Build vs. Buy FOUNT: 6 Questions to Ask

KEY TAKEAWAYS

  • Measuring employee work is an excellent way to identify opportunities to increase productivity, reduce costs, and improve employee experience.
  • When deciding whether to build or buy a platform to measure work, consider things like time to value, in-house expertise, and maintenance costs.
  • Key to success is a system that measures NOT how employees experience changes but rather how changes YOU make impact employee experience.

If you’re considering FOUNT as a way to get clear, actionable data on employee work and how to make it better, you’ve probably wondered whether you can build a FOUNT-like system internally.

After all, you likely already have the ability to run internal surveys. You no doubt have an IT team capable of capturing data from those surveys and using it to power dashboards that track responses.  Why not combine those capabilities to create an in-house version of FOUNT offering?

It’s a question we hear sometimes. In this post, we help you answer it by outlining six questions to answer internally as you consider whether to create a home-grown version of FOUNT. We’ll also touch on how to think more realistically about resources you’ll need to build vs. buy.

Question 1: What Is Your Survey Tool Designed to Do?

Classic survey tools like Qualtrics and Medallia are often used to uncover how employees’ experience changes about their work, not to evaluate specific tasks or workflows where friction might occur. FOUNT was purposely built as a work friction tracking platform that uses targeted surveys as one part of its system. It’s not just about surveys – it’s about the combination of content, methodology, scoping tools, data analytics, and dashboards. All to provide decision-ready insights into how work gets done – and where it’s being slowed down.

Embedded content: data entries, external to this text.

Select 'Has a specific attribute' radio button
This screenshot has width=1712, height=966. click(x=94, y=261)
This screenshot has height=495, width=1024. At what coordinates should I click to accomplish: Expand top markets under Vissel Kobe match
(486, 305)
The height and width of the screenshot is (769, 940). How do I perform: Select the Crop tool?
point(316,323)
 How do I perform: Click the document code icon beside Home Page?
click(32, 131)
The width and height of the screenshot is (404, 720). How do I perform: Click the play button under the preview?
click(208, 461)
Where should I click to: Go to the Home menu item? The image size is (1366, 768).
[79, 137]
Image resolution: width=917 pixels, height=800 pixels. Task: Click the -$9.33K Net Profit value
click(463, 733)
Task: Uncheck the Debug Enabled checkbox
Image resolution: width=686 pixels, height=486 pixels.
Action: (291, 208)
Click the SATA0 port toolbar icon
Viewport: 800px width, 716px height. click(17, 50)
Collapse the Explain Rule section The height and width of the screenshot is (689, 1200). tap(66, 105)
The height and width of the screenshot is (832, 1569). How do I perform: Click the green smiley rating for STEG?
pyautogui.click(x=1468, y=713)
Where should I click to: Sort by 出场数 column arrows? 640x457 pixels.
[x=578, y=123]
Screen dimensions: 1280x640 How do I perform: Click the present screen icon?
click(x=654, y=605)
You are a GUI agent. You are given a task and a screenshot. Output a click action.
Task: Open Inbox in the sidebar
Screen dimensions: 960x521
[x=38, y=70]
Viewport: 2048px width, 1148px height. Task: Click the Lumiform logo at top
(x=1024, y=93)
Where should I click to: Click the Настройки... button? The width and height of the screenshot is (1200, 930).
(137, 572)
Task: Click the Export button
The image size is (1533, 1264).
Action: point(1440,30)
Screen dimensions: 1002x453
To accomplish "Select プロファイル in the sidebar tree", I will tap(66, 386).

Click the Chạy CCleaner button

For example, you may learn from a traditional employee engagement survey (or tool survey) that workers aren’t crazy about a new AI copilot intended to increase their coding output (Figure 1). The open-text responses may even offer some insight as to why: it works well for some tasks but not others, so it’s sometimes faster to do the work the old way.

That’s good to know – but it doesn’t offer any actionable insight into how you might improve the copilot.

Figure 1: Traditional employee surveys don’t always offer action-ready data

FOUNT is designed to go deeper. It can identify, for example, which specific work tasks the copilot is making more difficult (generating new code? Reviewing pull requests? Creating documentation?) for which employee populations (junior developers? Senior? Those newer to your org?).  This brings us to our next question.

Question 2: Does Your Survey Data Highlight Targeted Improvement Opportunities?

If you’ve ever struggled to get employees to answer internal surveys, you understand the problem of survey fatigue. One major driver of survey fatigue? Too many organizations don’t do anything based on the data they gather from surveys. Or else they don’t clearly communicate what they are doing. The result: employees see little point in providing answers.

FOUNT questions, on the other hand, ask about the work itself: did the copilot make it harder or easier to review pull requests? How satisfied are you with the experience of using the copilot to review pull requests? Why?

The data that comes from these surveys is simple, too: it offers decision-ready insights.

For instance, you might see that junior developers struggle with AI chatbot responses during code reviews but are satisfied when using it to generate boilerplate code – pinpointing exactly where to invest in improvements.

Read the case study: $5.4M in Annual Savings by Leveraging GenAI Tools and Removing Work Friction

We gather this data based on a proven, proprietary system (Figure 2).

Figure 2: Screenshot of FOUNT displaying survey responses

If you’re building a tool to identify opportunities for productivity increases and cost savings, you’ll need to make sure the survey component can ask questions that deliver decision-ready insights.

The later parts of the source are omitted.